Brief
Search term "computer": please copy every line of the records below that contains it.

Data supplied
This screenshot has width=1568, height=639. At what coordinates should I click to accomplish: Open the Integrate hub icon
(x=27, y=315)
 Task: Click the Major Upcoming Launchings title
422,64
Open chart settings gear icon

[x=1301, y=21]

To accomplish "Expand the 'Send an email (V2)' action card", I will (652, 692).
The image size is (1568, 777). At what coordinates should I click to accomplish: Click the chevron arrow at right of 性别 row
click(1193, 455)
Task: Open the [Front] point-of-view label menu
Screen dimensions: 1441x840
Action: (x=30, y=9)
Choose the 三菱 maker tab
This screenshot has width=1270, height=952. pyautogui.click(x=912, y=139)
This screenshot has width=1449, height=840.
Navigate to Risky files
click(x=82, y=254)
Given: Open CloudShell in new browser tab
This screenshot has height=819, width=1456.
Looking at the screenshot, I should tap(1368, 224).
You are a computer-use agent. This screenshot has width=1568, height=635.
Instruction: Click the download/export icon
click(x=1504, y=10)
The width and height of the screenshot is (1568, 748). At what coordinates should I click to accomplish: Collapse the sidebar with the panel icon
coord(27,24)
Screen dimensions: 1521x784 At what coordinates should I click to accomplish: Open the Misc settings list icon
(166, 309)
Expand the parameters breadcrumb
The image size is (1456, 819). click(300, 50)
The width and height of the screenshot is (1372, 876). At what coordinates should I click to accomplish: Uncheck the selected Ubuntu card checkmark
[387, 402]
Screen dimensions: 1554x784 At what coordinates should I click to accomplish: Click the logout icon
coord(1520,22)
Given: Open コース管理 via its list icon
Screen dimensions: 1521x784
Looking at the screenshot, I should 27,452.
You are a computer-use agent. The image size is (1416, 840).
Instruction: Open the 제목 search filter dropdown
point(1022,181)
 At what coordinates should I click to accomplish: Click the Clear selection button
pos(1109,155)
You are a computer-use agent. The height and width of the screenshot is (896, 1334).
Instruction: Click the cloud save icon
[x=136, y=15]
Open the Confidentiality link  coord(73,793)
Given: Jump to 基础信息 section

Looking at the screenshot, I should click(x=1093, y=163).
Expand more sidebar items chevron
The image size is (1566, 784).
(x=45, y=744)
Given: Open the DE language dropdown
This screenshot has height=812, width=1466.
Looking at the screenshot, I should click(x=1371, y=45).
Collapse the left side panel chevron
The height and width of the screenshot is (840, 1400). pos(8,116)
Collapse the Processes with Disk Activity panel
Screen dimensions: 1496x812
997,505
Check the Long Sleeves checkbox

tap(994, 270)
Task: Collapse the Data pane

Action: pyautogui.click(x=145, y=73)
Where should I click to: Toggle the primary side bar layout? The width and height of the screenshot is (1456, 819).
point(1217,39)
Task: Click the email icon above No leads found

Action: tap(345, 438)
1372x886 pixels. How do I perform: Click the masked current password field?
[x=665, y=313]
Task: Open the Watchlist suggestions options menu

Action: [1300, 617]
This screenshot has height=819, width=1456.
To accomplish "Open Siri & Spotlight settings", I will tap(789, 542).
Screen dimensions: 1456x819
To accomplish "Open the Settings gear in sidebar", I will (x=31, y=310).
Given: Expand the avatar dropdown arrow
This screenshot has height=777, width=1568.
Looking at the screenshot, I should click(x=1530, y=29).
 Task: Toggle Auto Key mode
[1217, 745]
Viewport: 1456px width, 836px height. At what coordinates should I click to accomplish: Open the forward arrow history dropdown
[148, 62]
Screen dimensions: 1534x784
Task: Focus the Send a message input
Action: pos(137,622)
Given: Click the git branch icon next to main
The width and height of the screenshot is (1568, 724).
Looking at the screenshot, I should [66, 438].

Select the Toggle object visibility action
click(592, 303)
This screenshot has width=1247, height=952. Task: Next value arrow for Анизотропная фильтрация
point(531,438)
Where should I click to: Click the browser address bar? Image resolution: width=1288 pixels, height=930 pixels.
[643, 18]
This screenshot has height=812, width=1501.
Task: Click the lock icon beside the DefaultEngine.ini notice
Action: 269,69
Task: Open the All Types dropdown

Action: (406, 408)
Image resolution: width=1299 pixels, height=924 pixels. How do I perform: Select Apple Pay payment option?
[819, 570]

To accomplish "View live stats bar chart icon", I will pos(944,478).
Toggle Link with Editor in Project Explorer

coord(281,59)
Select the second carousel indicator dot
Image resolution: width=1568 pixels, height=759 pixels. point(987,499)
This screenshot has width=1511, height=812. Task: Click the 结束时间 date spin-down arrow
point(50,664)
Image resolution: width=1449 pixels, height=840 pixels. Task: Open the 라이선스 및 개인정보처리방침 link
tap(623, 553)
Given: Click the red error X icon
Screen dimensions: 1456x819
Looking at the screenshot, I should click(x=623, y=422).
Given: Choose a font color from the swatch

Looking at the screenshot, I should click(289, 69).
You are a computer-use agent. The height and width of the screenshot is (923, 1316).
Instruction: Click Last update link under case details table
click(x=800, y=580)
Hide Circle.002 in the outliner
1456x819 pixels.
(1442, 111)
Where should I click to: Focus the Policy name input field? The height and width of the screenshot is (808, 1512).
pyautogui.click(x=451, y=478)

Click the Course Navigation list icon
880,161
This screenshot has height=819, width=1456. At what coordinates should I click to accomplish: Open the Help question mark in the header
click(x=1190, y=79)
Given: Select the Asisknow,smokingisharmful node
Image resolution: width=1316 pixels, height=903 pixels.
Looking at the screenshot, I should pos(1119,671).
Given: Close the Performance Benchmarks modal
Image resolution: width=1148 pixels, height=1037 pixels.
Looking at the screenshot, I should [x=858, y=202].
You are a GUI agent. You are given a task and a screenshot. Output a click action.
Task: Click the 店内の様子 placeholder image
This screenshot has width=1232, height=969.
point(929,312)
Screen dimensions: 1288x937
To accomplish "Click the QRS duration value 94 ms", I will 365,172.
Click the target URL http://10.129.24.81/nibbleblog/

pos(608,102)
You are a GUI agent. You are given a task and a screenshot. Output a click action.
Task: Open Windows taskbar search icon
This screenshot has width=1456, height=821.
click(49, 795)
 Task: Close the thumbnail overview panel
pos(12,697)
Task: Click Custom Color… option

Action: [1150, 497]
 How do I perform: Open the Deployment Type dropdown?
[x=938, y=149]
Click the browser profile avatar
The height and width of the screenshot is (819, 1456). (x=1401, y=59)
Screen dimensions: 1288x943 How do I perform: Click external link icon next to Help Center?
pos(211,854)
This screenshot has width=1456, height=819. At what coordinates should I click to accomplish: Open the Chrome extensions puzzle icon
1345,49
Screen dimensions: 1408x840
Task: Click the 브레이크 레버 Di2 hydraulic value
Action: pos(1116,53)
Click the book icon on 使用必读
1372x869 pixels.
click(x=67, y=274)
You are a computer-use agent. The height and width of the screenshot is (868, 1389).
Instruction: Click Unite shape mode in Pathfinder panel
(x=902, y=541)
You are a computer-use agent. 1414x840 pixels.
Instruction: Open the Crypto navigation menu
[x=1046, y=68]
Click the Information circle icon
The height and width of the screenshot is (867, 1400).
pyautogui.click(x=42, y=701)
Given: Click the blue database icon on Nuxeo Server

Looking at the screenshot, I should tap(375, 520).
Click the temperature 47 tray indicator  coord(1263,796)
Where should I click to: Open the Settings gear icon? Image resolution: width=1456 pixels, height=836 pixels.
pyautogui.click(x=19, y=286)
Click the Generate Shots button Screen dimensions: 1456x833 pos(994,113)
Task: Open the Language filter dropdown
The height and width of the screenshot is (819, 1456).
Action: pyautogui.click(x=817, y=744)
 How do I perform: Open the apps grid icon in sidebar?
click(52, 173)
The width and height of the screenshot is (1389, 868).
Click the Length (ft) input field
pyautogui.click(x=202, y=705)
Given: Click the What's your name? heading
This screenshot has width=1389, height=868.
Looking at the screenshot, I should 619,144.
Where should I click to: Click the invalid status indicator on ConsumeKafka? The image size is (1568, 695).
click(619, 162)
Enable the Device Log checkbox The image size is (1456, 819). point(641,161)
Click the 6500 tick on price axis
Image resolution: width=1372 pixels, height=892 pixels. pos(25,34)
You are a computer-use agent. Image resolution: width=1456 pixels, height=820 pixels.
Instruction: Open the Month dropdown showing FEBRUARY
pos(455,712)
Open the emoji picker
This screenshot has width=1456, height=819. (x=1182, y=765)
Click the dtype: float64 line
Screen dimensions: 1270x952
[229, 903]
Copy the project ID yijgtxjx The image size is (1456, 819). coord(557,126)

Result of this exercise
You are a computer-use agent. This screenshot has width=1568, height=635.
You are a computer-use agent. The image size is (1416, 840).
You are a computer-use agent. The height and width of the screenshot is (896, 1334).
You are a computer-use agent. The height and width of the screenshot is (923, 1316).
You are a computer-use agent. The height and width of the screenshot is (868, 1389).
You are a computer-use agent. 1414x840 pixels.
You are a computer-use agent. Image resolution: width=1456 pixels, height=820 pixels.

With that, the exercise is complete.